Task details: Your answer should hold only the lines from the one with "Kontakt (595, 102)" through the end of the listing below, each retyped exactly.

Data for analysis:
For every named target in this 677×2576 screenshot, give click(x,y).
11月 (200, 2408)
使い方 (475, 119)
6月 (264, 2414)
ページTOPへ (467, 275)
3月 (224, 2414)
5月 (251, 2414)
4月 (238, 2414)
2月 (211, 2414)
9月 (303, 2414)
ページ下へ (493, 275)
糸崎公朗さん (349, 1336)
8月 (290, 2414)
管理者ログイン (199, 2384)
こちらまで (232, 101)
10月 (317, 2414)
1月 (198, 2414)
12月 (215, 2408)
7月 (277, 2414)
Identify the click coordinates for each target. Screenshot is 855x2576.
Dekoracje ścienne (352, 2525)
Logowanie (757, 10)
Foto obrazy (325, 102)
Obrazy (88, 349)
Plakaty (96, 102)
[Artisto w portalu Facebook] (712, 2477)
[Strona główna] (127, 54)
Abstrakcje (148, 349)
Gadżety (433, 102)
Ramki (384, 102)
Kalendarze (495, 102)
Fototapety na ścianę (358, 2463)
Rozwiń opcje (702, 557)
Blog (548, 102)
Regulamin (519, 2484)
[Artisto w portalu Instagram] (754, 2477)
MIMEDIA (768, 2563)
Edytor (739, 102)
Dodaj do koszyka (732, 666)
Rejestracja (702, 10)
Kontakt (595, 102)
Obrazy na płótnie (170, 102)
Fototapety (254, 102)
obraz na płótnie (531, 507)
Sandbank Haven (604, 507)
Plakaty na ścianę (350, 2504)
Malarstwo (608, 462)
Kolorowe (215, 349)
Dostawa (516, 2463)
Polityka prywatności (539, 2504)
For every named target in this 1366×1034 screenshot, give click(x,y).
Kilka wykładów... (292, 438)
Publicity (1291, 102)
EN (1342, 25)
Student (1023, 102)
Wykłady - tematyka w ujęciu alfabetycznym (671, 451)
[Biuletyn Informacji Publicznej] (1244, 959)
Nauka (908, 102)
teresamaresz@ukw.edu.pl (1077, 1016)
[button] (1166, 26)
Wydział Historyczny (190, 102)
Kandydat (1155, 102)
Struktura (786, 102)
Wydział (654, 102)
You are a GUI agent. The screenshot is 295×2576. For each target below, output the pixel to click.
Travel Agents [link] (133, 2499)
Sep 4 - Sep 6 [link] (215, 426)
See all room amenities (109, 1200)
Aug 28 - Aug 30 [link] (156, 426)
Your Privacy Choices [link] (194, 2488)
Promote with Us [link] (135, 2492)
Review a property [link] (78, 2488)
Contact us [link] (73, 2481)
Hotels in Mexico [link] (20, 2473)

Solution for this task:
Kontakt (595, 102)
Obrazy na płótnie (170, 102)
Fototapety (254, 102)
obraz na płótnie (531, 507)
Sandbank Haven (604, 507)
Plakaty na ścianę (350, 2504)
Malarstwo (608, 462)
Kolorowe (215, 349)
Dostawa (516, 2463)
Polityka prywatności (539, 2504)
For every named target in this 1366×1034 screenshot, give click(x,y).
Kilka wykładów... (292, 438)
Publicity (1291, 102)
EN (1342, 25)
Student (1023, 102)
Wykłady - tematyka w ujęciu alfabetycznym (671, 451)
[Biuletyn Informacji Publicznej] (1244, 959)
Nauka (908, 102)
teresamaresz@ukw.edu.pl (1077, 1016)
[button] (1166, 26)
Wydział Historyczny (190, 102)
Kandydat (1155, 102)
Struktura (786, 102)
Wydział (654, 102)
You are a GUI agent. The screenshot is 295×2576. For each target below, output the pixel to click.
Travel Agents [link] (133, 2499)
Sep 4 - Sep 6 [link] (215, 426)
See all room amenities (109, 1200)
Aug 28 - Aug 30 [link] (156, 426)
Your Privacy Choices [link] (194, 2488)
Promote with Us [link] (135, 2492)
Review a property [link] (78, 2488)
Contact us [link] (73, 2481)
Hotels in Mexico [link] (20, 2473)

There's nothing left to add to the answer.